** GIVEN EXERCISE 1 **
Retype the rows from the line with "Viewport: 1039px width, 1148px height." to the line with "Action: [950, 11]", with both of those lines included. Leave the pictures out of your answer.

** DOCUMENT SEGMENT **
•••
States have nevertheless taken up the issue of the regulation of large digital platforms in the hope of limiting the negative effects that certain phenomena or certain content (cyber-bullying, disinformation, targeting, exposure to illegal or harmful content) can have on individuals and the exercise of their rights and freedoms. However, these efforts may not be sufficient and, at the very least, take some time to have an effect. In parallel, an alternative model which offers another form of online expression and interaction has emerged: decentralised social networks. Offering similar functionalities and services to those of the major social networks, they differ in terms of architecture by their open source nature and the absence of a centralised proprietary entity. These networks belong to the community of users, who decide which uses are permitted. On these networks, users own their personal data. Numerous projects aimed at encouraging the development of decentralised social networks have emerged in recent years, particularly as a result of the hype surrounding blockchain technology. These projects are all the more popular as social networks have entered a period of reconfiguration and are forced to rethink their economic and governance models. Facebook, for example, has set up an Oversight Board, while Twitter is considering setting up a “Content Moderation Board“. Furthermore, the modes of interaction on these centralised platforms are being questioned and are challenging our digital sociability.
Elon Musk’s takeover of Twitter, which resulted in almost a million users leaving the network in five days, has put these decentralised alternatives back at the heart of the debate. It offers an opportunity to question their potential and their limits. Do decentralised social networks offer a credible alternative model for giving users back control over their personal data and their uses? Can they breathe new life into our digital interactions?
The ambition of decentralised social networks: changing the “rules of the game”
•••
** DATASET ENTRIES **

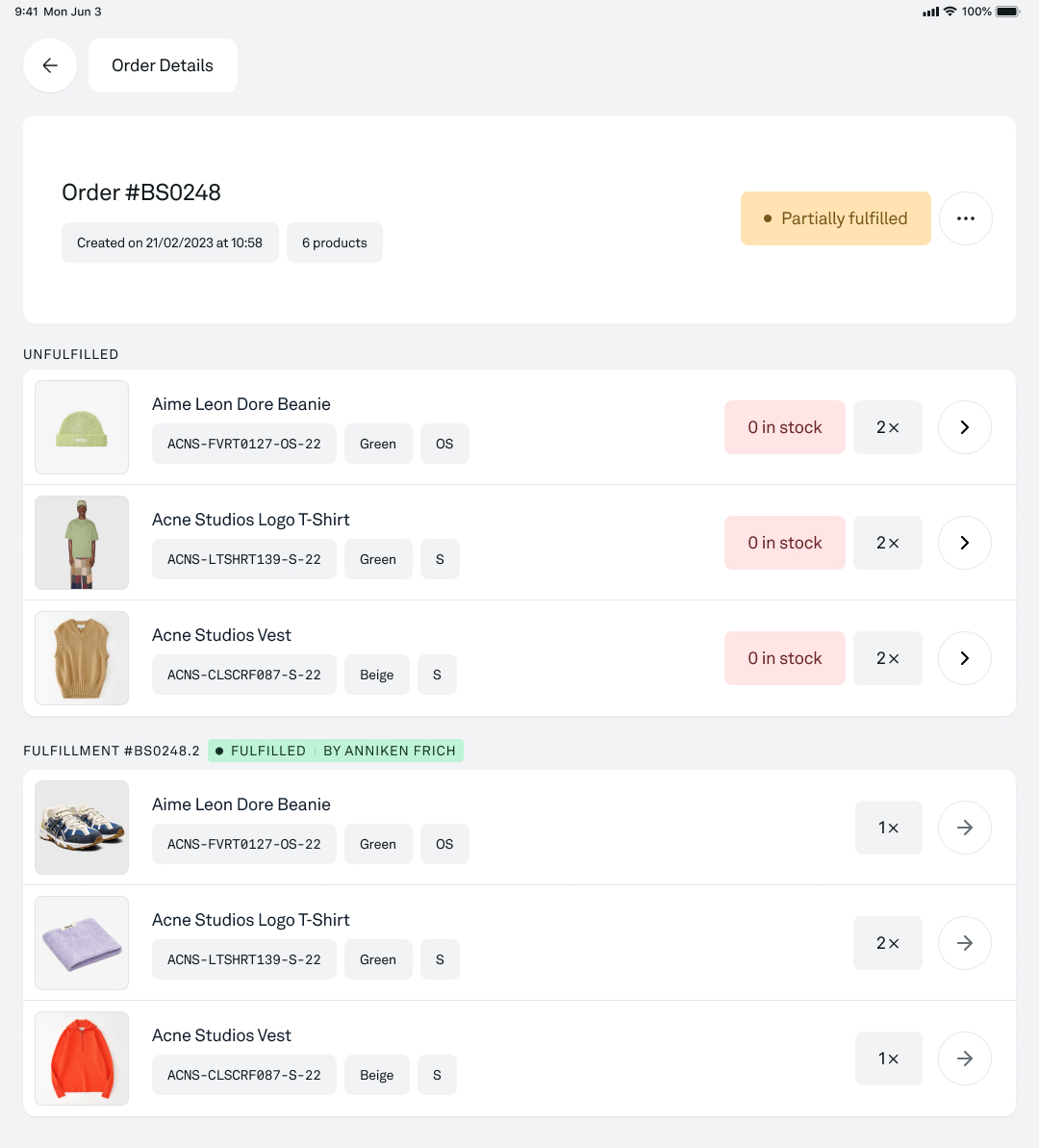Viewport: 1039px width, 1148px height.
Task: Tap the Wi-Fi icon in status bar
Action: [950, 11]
•••
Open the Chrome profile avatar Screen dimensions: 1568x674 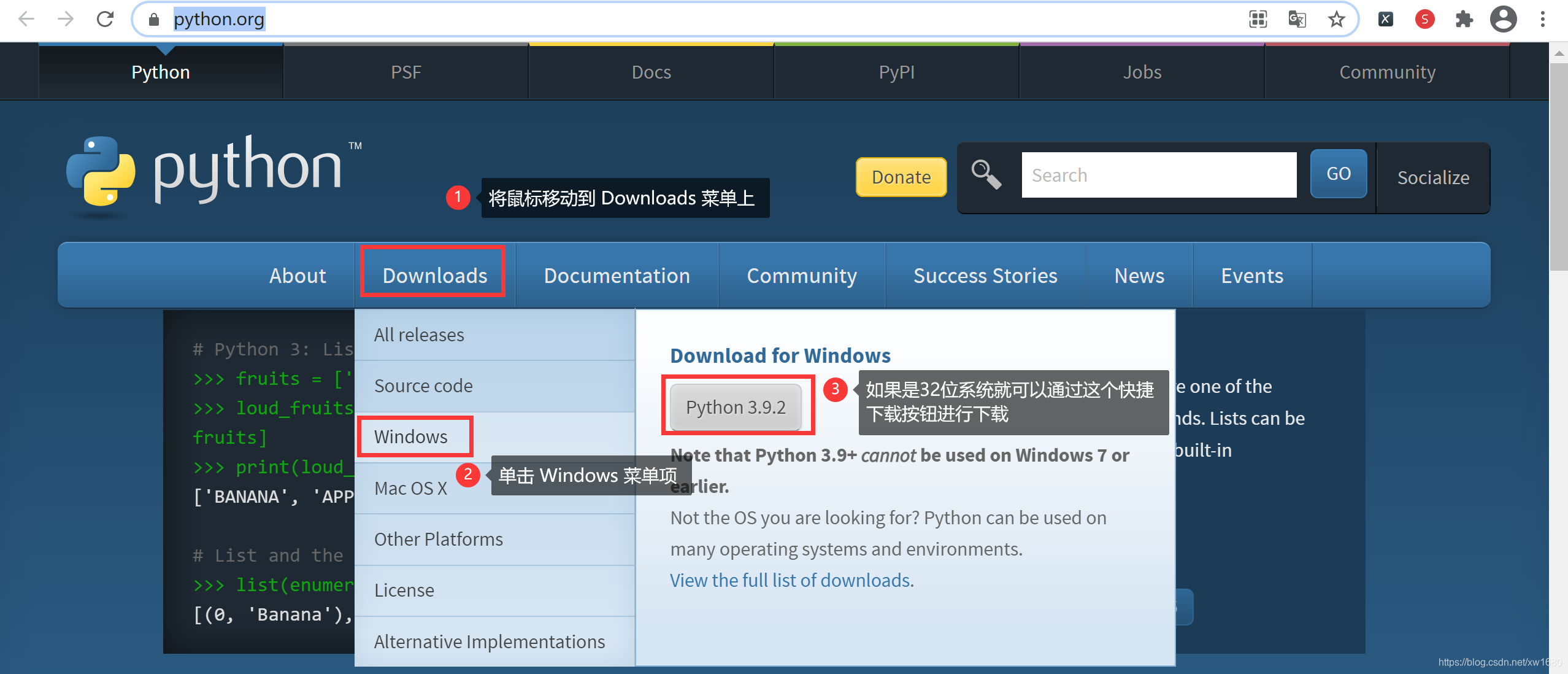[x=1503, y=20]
•••
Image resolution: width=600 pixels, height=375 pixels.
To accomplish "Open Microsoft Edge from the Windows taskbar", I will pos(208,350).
•••
** GIVEN EXERCISE 2 **
According to the text on decentralized social networks, how many users left Twitter within five days of Elon Musk's takeover?

** COMPLETE ANSWER 1 **
Viewport: 1039px width, 1148px height.
Task: Tap the Wi-Fi icon in status bar
Action: [950, 11]

** COMPLETE ANSWER 2 **
Almost a million users left Twitter in five days.